While shooting his new film “Birdman,” director Alejandro Gonzáles Iñárritu handed his cast and crew a photo of Philippe Petit making the high-wire walk between the Twin Towers of New York’s World Trade Center in 1974.

“I told them, ‘This is the film,’” he said in a conference call on Sunday. “Because it was that. We were walking the wire.”

An apt comparison, as “Birdman” is precariously balanced on an act of technical finesse: The near two-hour film appears as one continuous take.

"Birdman" director Alejandro González Iñárritu on set with actors Edward Norton and Michael Keaton. PHOTO COURTESY OF FOX SEARCHLIGHT
“Birdman” director Alejandro González Iñárritu on set with actors Edward Norton and Michael Keaton. PHOTO COURTESY OF FOX SEARCHLIGHT

“I wanted the long take to make the people really feel the experience of this guy [main character Riggan Thomson]…to wear the shoes of the character and experience his emotions,” Iñárritu said. “I thought that was the most effective way to do that.”

Shooting the film in this way required a rigorous and streamlined schedule for both cast and crew, so much so that “Birdman” only took 29 days to shoot.

“We rehearse a lot before arriving to the set,” Iñárritu said. “So basically it was a very intense and meticulous work of precision with actors and camera and crew. Everything [was] designed to match the needs of the film.”

### [Tasks to complete]
1 > In the Birdman article, how many days did the film take to shoot?
2 > Give the part of the Birdman article that opens with "While shooting his" and closes with "Center in 1974." again, swapping "high-wire walk" for "tightrope crossing".

### [Exercise data]

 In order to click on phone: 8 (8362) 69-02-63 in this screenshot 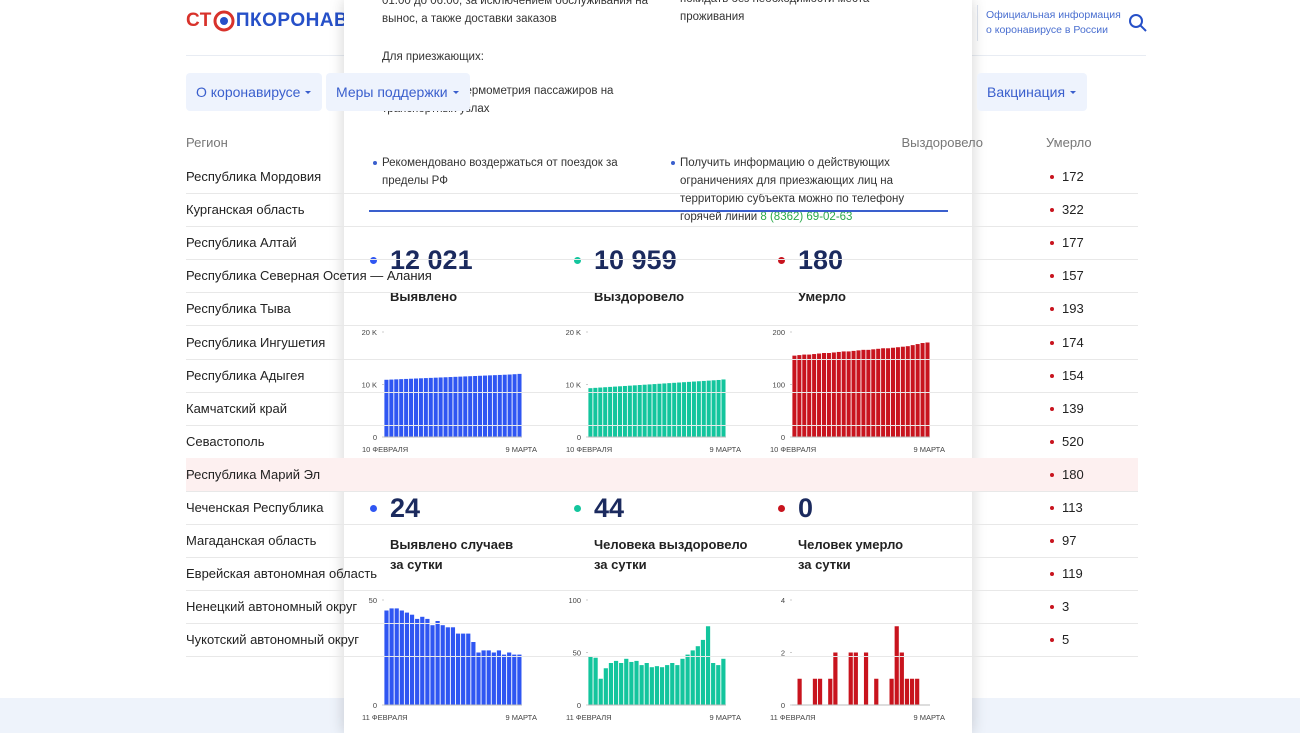, I will do `click(806, 217)`.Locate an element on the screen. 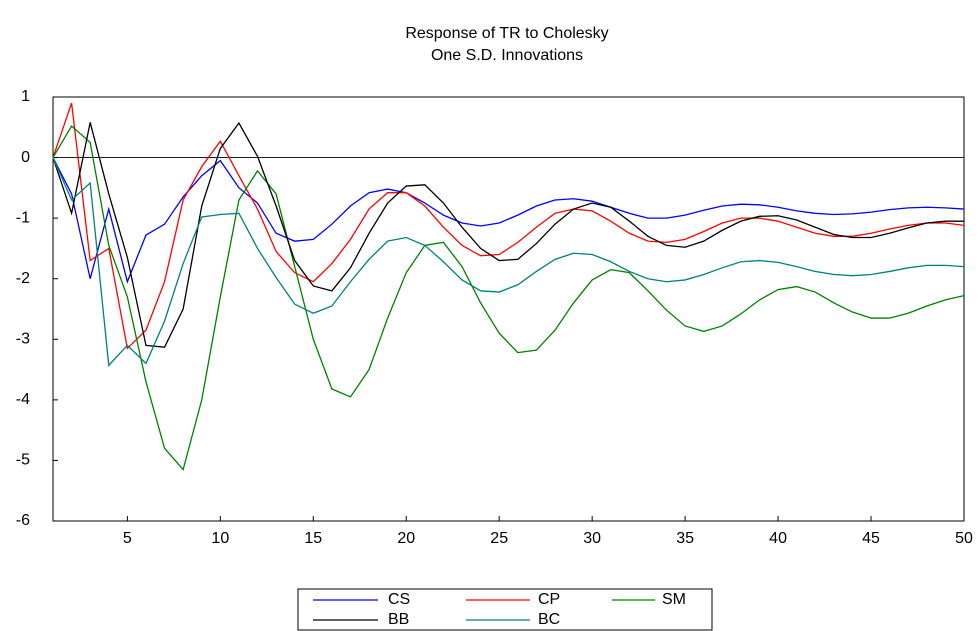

### [Answers to the exercise]
1 > 29 days.

2 >
While shooting his new film “Birdman,” director Alejandro Gonzáles Iñárritu handed his cast and crew a photo of Philippe Petit making the tightrope crossing between the Twin Towers of New York’s World Trade Center in 1974.